C’est seulement lorsque l’homme individuel, réel, aura recouvré en lui-même le citoyen abstrait et qu’il sera devenu en tant qu’individu un être générique dans sa vie empirique, dans son travail individuel, dans ses rapports individuels ; lorsque l’homme aura reconnu et organisé ses *forces propres comme forces sociales et ne retranchera donc plus de lui la force sociale sous l’aspect de la force politique ; c’est alors que l’émancipation humaine sera accomplie.
[1] Nde : * = « en français dans le texte original »
[2] Le ghetto n’est pas particulier aux juifs, car nous vivons tous dans un ghetto, telles des monades « libres », c’est-à-dire des être autorisés à jouir du droit à l’isolement. Juif, chrétien, athée ou croyant, l’individu-monade est un être égoïste du fait même de son appartenance à la société civile, jouissant du statut des droits de l’homme.
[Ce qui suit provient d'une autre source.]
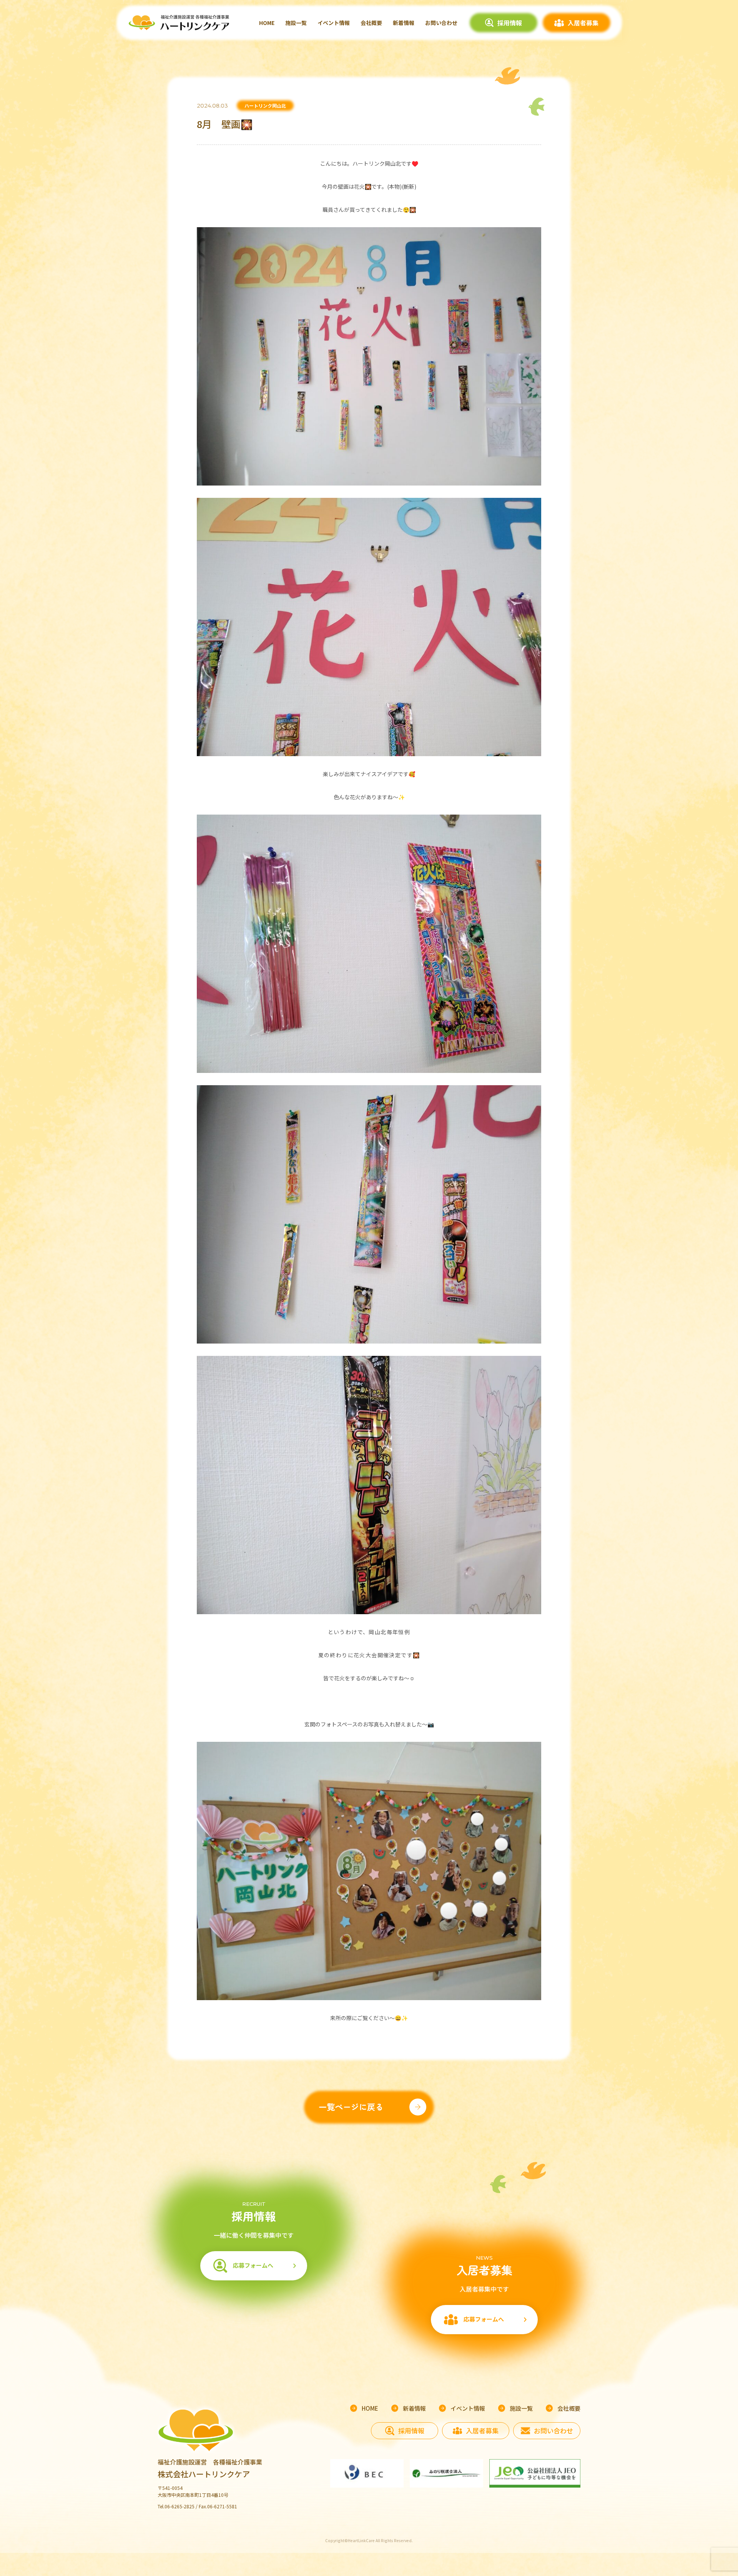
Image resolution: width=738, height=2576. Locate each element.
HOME (266, 23)
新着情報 (403, 23)
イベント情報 (333, 23)
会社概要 (371, 23)
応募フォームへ (253, 2265)
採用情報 (509, 22)
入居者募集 (583, 22)
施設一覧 (296, 23)
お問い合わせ (441, 23)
La morale de l’émancipation politique est la négation de l’éthique de l’émancipation humaine, et, inversement, celle-ci transcende celle-là.
[3] Faut-il encore traduire bürgerliche Gesellschaft par « société civile » ? Ne sommes-nous pas, déjà, dans une société livrée à la domination de la nouvelle classe, la classe des « bourgeois », donc dans la société bourgeoise ? Nous ne le pensons pas, mais il est clair que Marx définit dans cette page un processus de métamorphose sociologique : l’envahissement de la société civile par les intérêts d’une nouvelle classe, la bourgeoisie.
[4] Nde : pour expliciter la distinction opérée par Marx entre l’homme réel et l’homme vrai, on peut se référer à l’analyse de ce texte par Kostas Papaïoannou (dans De la critique du ciel à la critique de la terre, éditions Allia, p.38-39) : « Cet homme individuel [l’homme des droits de l’homme] empêtré dans le "matérialisme de la société civile" représente l’unique réalité, mais cette réalité n’a aucune vérité parce que cet homme atomisé, réduit à une simple "monade", s’est détaché et s’est séparé de son être véritable "communautaire" et "générique". Aussi apparaît-il comme un élément purement "matériel" et "passif" puisque "l’activité consciente est concentrée sur l’acte politique". C’est le citoyen qui représente désormais la vérité de l’homme, mais cette vérité est absolument irréelle : le citoyen lui-même est un être "artificiel, produit par l’abstraction" [abstrahierte]. » Ainsi, la démocratie bourgeoise ne vient pas abolir la séparation chrétienne entre l’homme et son être générique (Dieu), mais au contraire la reproduit : « la vie dans la société bourgeoise condamne l’homme à renoncer à son "être générique", à "se séparer de son être communautaire" [Gemeinwesen] pour mener une existence mutilée de Teilwesen, d’homme réduit à une parcelle de lui-même, d’individu "égoïste", mû uniquement par "l’intérêt privé et l’arbitraire privé". Incapables de réaliser leur "être générique" et "communautaire"dans leur "réalité individuelle" au sein d’une société où règne "l’égoïsme" et "la guerre de tous contre tous", les hommes projettent leur "vraie vie" dans la sphère politique qui représente désormais le "ciel de l’universalité" vis-à-vis de la "réalité terrestre" des intérêts privés. »
Traduction et notes : Maximilien Rubel, 1982.